• [Instructions for the task]
With pictures left out, only the lines from the one containing "Click the Navigate link beside clazz" through the end of the records should be reproduced exactly, please.

____ Given records

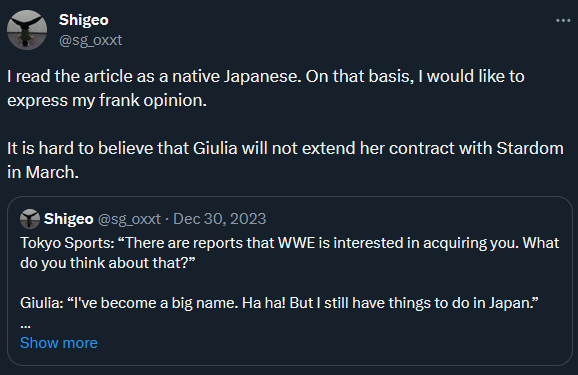Click the Giulia reply quote line
Viewport: 578px width, 375px height.
[279, 303]
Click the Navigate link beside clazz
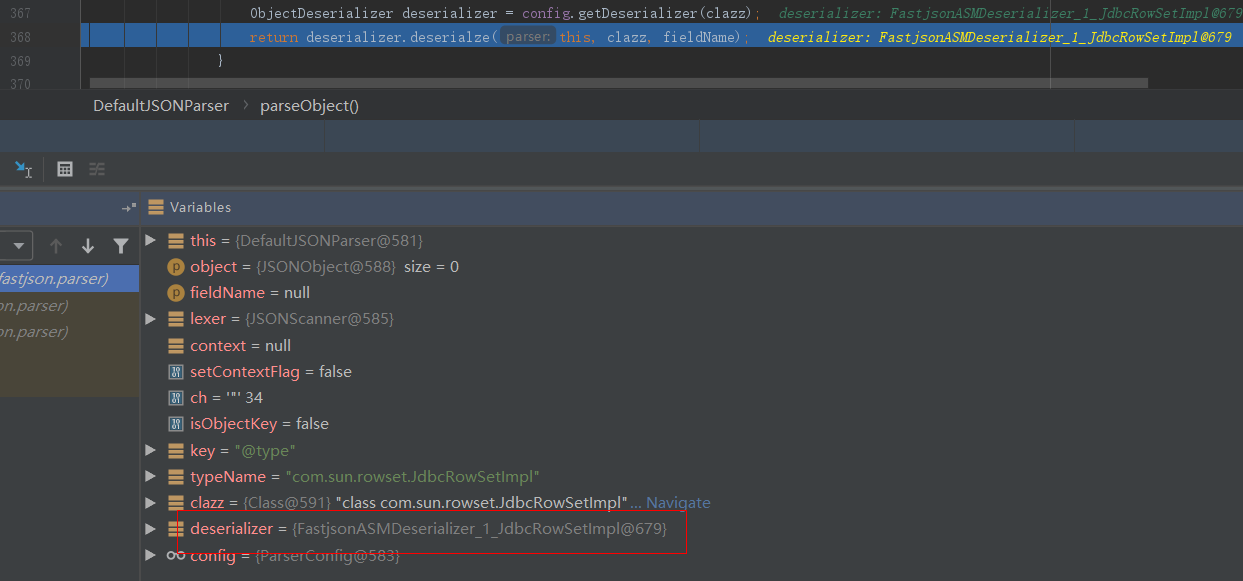Image resolution: width=1243 pixels, height=581 pixels. [677, 502]
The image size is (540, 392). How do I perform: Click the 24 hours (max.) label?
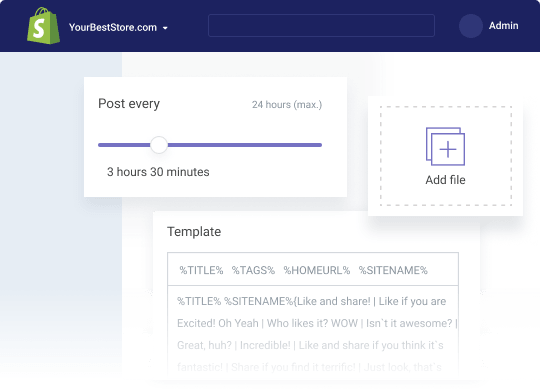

________

• [Response to the task]
Click the Navigate link beside clazz
Image resolution: width=1243 pixels, height=581 pixels. [677, 502]
The image size is (540, 392). How do I perform: Click the 24 hours (max.) label?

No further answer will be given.